# Immersion and Trust training question



## Robyn (Apr 19, 2016)

So I recently read the immersion training and trust training guides. I do have one question that I didn't see addressed (although I may have just missed it). The training will most likely be taking place in the bathroom rather than my bedroom, where the cage will be, because the bathroom will be easier to rat proof and clean. Will my rats behave in my room and their cage area if I'm only training in the bathroom at first? Eventually I'll be training in my bedroom as well, but I want to start somewhere with fewer hazards and clean-up problems. I'm not sure if they'll adjust their behaviour according to location. For example, with horses, they'll often behave at home but then act up when they're at a different barn or an unfamiliar situation. Do I have to worry about 'conditional authority' based on where I train my rats?


----------



## catty-ratty (Feb 21, 2016)

I personally don't think the place immersion or trust training is done will effect your relationship with your rats.


----------



## Robyn (Apr 19, 2016)

Okay, great. Thank you for answering!


----------



## RatAtat2693 (Jan 13, 2016)

I second this. Don't get me wrong, horses are smart, but rats are a bit better at being flexible. I've worked with both. Horses need a lot more direction since you're on their backs.
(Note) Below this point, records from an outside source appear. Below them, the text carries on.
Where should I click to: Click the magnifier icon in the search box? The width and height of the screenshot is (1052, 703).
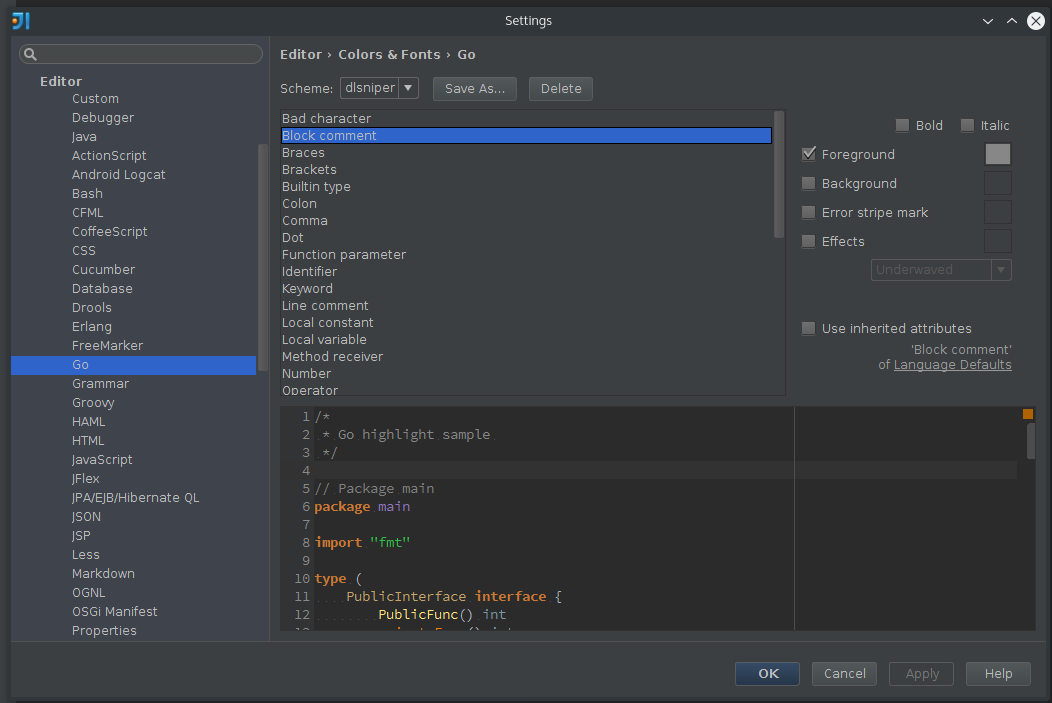[x=31, y=53]
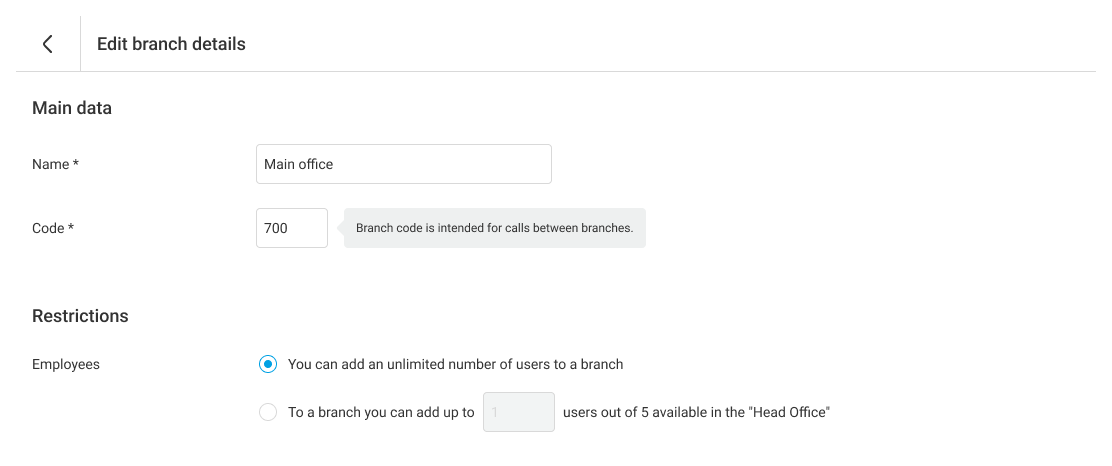Click the users limit number field
The image size is (1112, 466).
pos(518,412)

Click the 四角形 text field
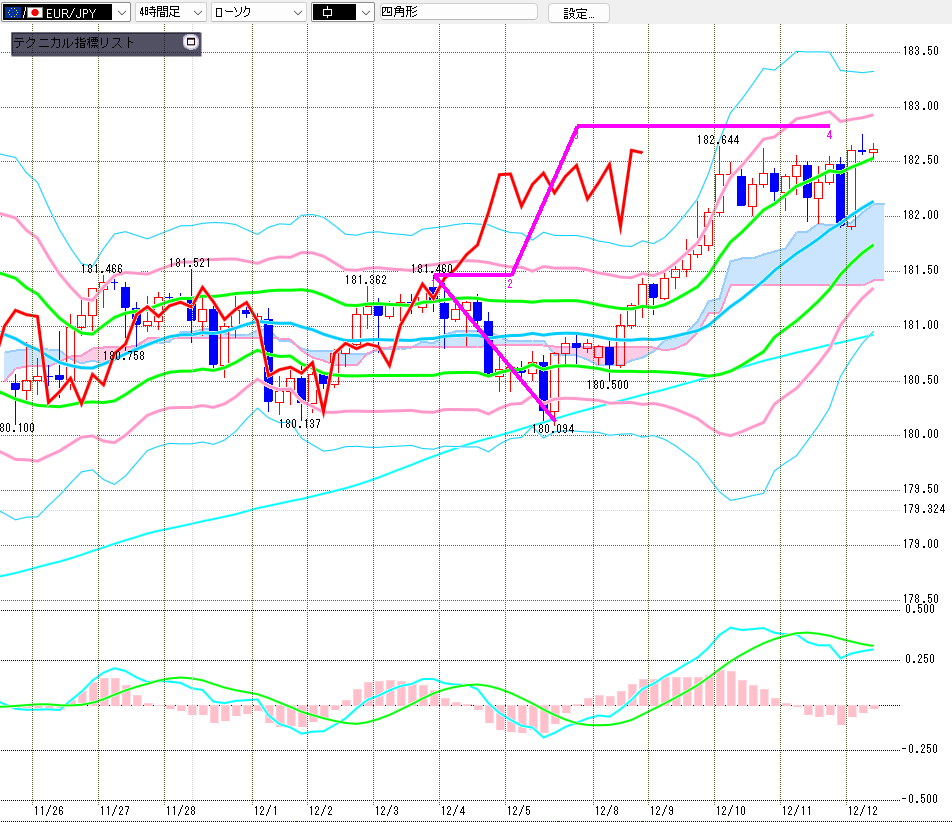456,13
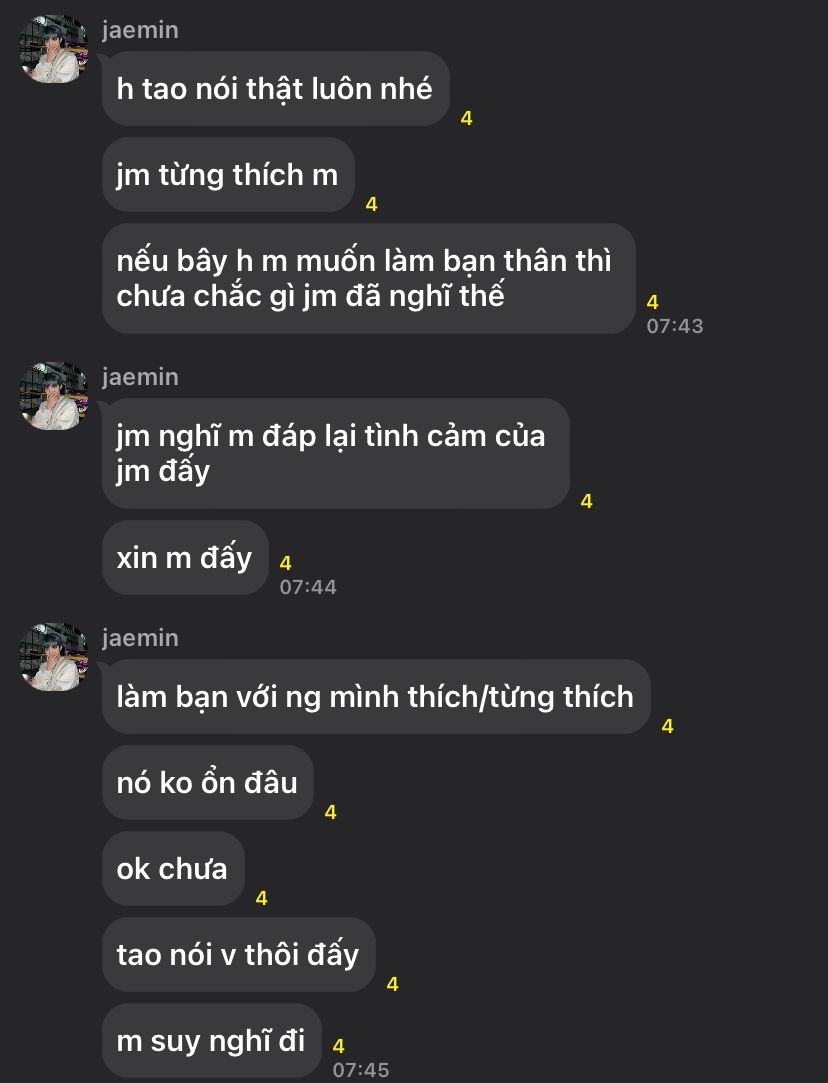The height and width of the screenshot is (1083, 828).
Task: Tap unread count 4 next to 'ok chưa'
Action: coord(262,898)
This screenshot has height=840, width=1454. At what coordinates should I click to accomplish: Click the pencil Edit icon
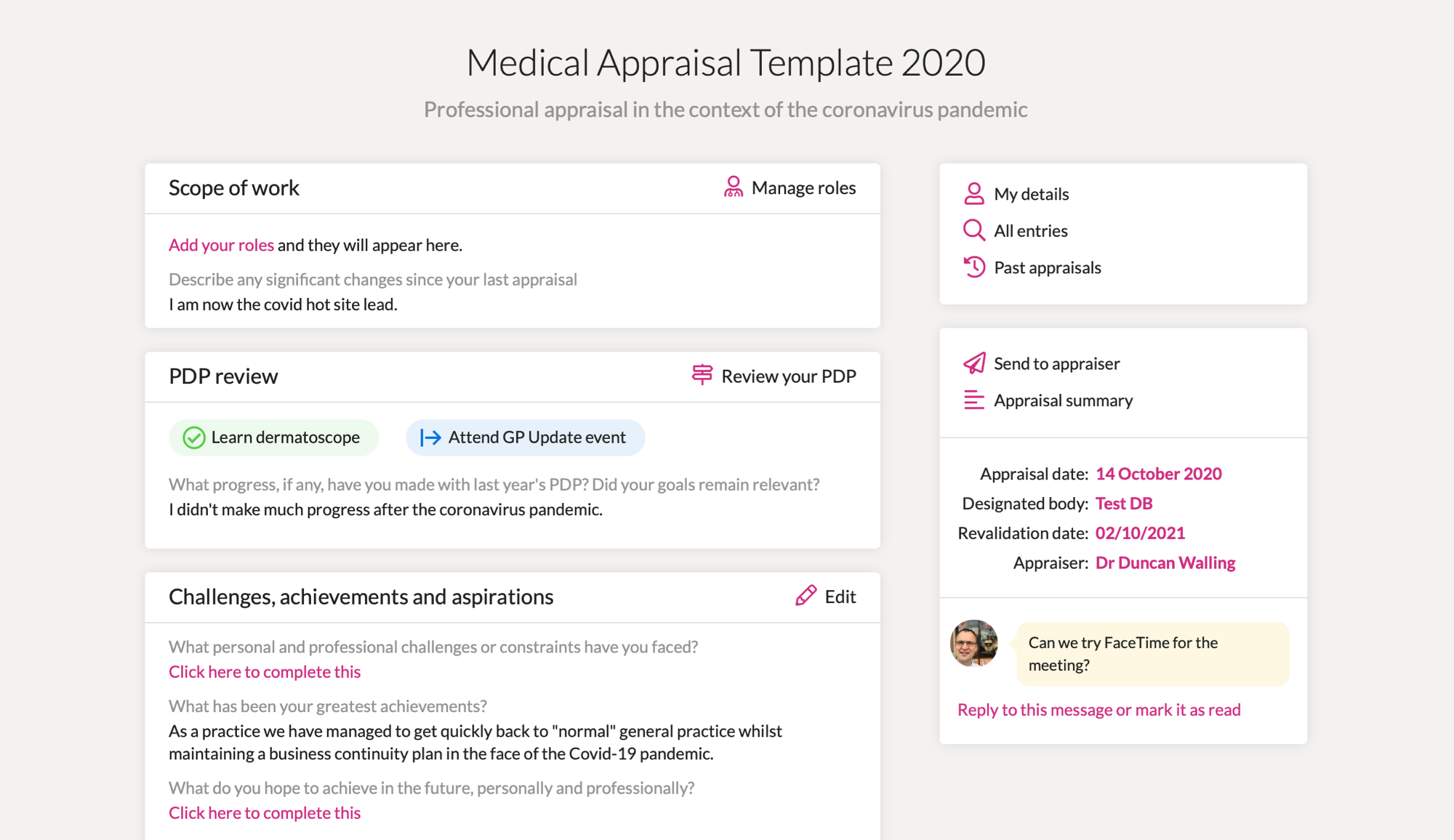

Also, you can't really boss a rat around. Granted, I use natural horsemanship techniques, so things are a little different.

The only difference for locations is indoors vs outdoors, and seeing as you've never had rats before, the outdoors thing doesn't even need to be on your radar yet.


----------



## Robyn (Apr 19, 2016)

Yeah, the outdoors thing is definitely not happening with my first pair. I'd probably freak the rats out by how much I'd be panicking. But as long as there's no indoor vs indoor problem, I think I'll be fine. Mostly I don't want to have rats that behave perfectly in the (mostly) indestructible bathroom and then start chewing up books and digging through my mattress once they're free to run around in my room.


----------



## raindear (Mar 3, 2015)

Rats love to explore and part of exploring is testing everything, including you and your patience, out. They will taste and chew things and try to get inside things. You will have to work out ways of protecting your things from the rats and protecting the rats from your things. Some of us do teach our rats the word "no" just like we do our dogs, cats and kids and with about the same consistency of result. They often listen when they want to, just like our other kids, fur or otherwise.


----------



## Robyn (Apr 19, 2016)

I don't really have a problem with the rats testing me, that's a natural part of any pet trying to find out who the leader of the pack is. And any living creature will try your patience at some point or another. Teaching them 'no' will probably be a good step. Of course there's never a guarantee that it will work, but isn't that just like a kid? Most of my stuff isn't within chewing range, and the stuff that is should be dealt with fairly easily.


----------



## Ratlettes (Mar 29, 2016)

What I do that had great results is to open your cage and let your rats come to you. Don't touch or pick them up until they are comfortable enough to walk on you and know that it's safe to do so, put them in control for awhile but it's your decision to do whatever you feel is best


----------



## Robyn (Apr 19, 2016)

Hmm, that's a good idea. Training has to be as much on the animal's parts as the human's. I have a lot to learn about reading body language and getting to recognize signs of distress and discomfort. Since these girls will be my first pair, I do kind of want to take things slow and at the rats' pace.


----------



## catty-ratty (Feb 21, 2016)

Some of the body language I've learned:

If my rats 'hug' the ground, they are catious and/or afraid. 
Chattering teeth is usually a good sign, like a cat purring. 
Rats have 'fear' poop. When you bring them home, for a few days in their new environment. Don't be surprised if they poop on you! It's only temporary until they feel comfortable. 
Preening can mean they are thinking things over. It looks like very brief moments of spontaneous grooming. It's like the kind of thing we do when we're in deep thought, like tapping a pencil or biting on your lip. They might be trying to make up their minds about you being a good person. Just let them think for a moment.
If they walk on you, run all over you, this is also good. If they groom you, even better. 
Strange as it may seem, if they dribble on you, that's probably the best indicator that they've accepted you! They are marking you as one of their pack!


----------



## Robyn (Apr 19, 2016)

Thanks for the info! I'd read about the chattering teeth and preening, but not the others. And it's a good thing if they dribble? Gotta say that I didn't see that one coming.


----------



## RatAtat2693 (Jan 13, 2016)

Lol. Rats, where if they pee, they're pleased.


----------